I've decided to not have a "relationship status" up on my Facebook profile, since ending my epically long relationship, opting to completely erase that little one-line nugget of information from my page completely. This is highly due to the fact that I don't know my relationship status. (Can relationships be quantified anyway? What is a relationship status? Is it like an ETA? Or is it TMI? These questions help distract me from the fact that I have no idea if I am someone's girlfriend or what.)

Anyway. I was thinking, if I were to put up a relationship status, I could put "It's complicated," since there isn't an "I don't know" option. But I don't think those two statements are commensurate. While on the elliptical machine some weeks ago (after I saw the guy I'm engaged in some kind of relationship-y thing with through the window and hid my face, only to have him totally see me anyway and me look and feel like a total spaz), I started thinking about what the complicated option really means.

It's complicated isn't really complicated. It just feels complicated. It's complicated because you're too afraid to ask questions. Or to define whatever it is you have going, because taking that leap feels so permanent and scary. Asking if someone wants to take that leap is more terrifying. Plus, whenever I've seen "it's complicated" up on someone's profile (save my best friend Jenn's because she and her boyfriend have it up as a joke) I take it to mean that you're involved with a guy wants to sleep with you but not actually make you his girlfriend.

Which you think is great at first, because, hey, you've got needs too, until you have no idea what the fuck is going on emotionally and find yourself thinking way too much about him even though sometimes you're not even sure if you really like him that much or if you're just lusting after some ideal version of him because you've built him up so much in your head that he verges on the brink of deity.
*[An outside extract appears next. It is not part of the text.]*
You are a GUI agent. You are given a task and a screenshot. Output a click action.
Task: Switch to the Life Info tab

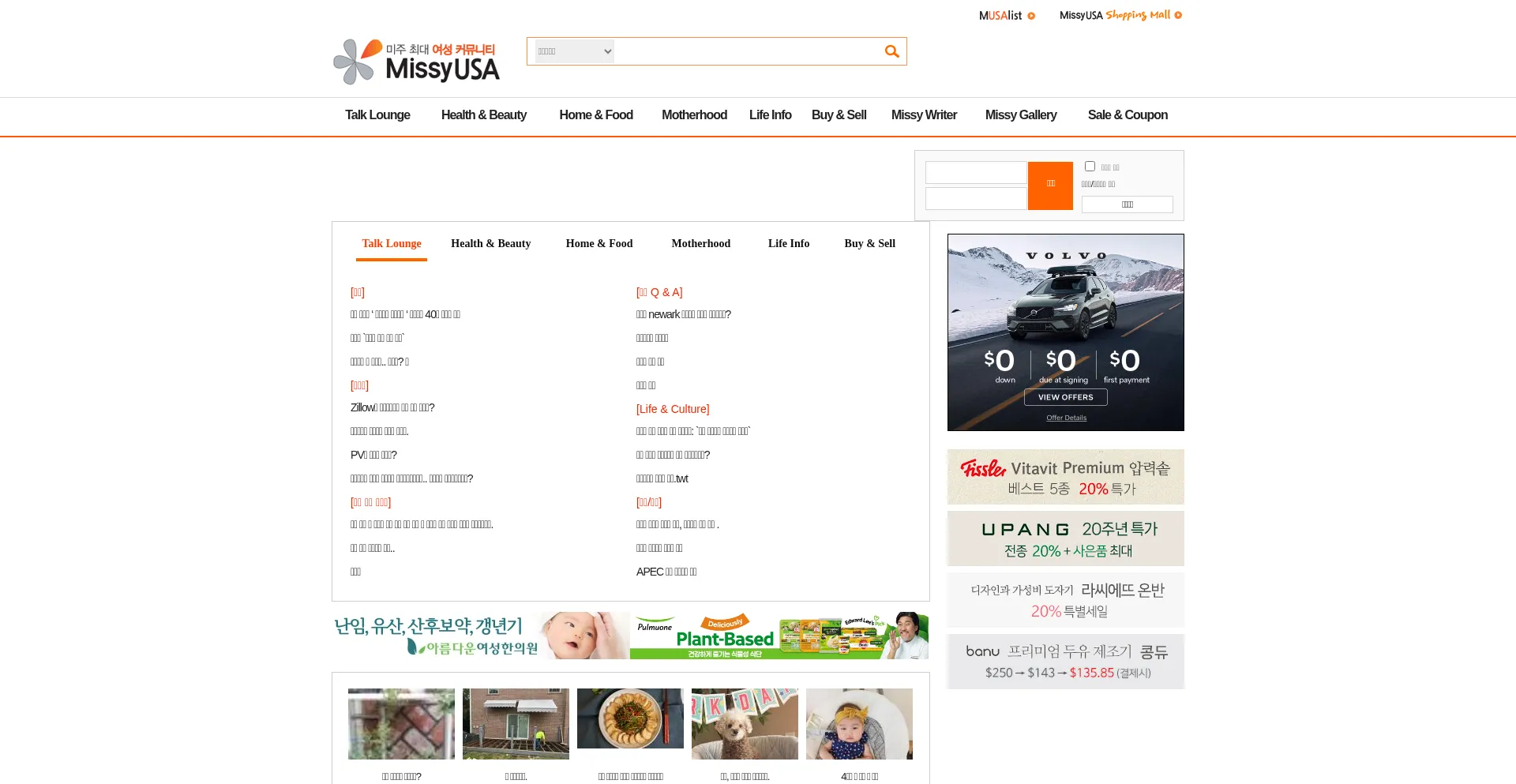coord(788,244)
Then, as soon as you've calmed down and convinced yourself you're okay with the non-definition of your relationship, you see him and he looks really, REALLY attractive (an unshaven face, a tan, and hair on the verge of desperately needing a haircut are my weaknesses) and then you want to jump him in broad daylight.

But who knows? Maybe all relationships, save the boring ones (you know who you are), are complicated. People are complicated. Or maybe all of the relationships I will have will be inherently complicated, because I am. To tell you the truth, I kinda like being complicated. Life is much more interesting without a safety net. But, when I need one, I'll ask for it.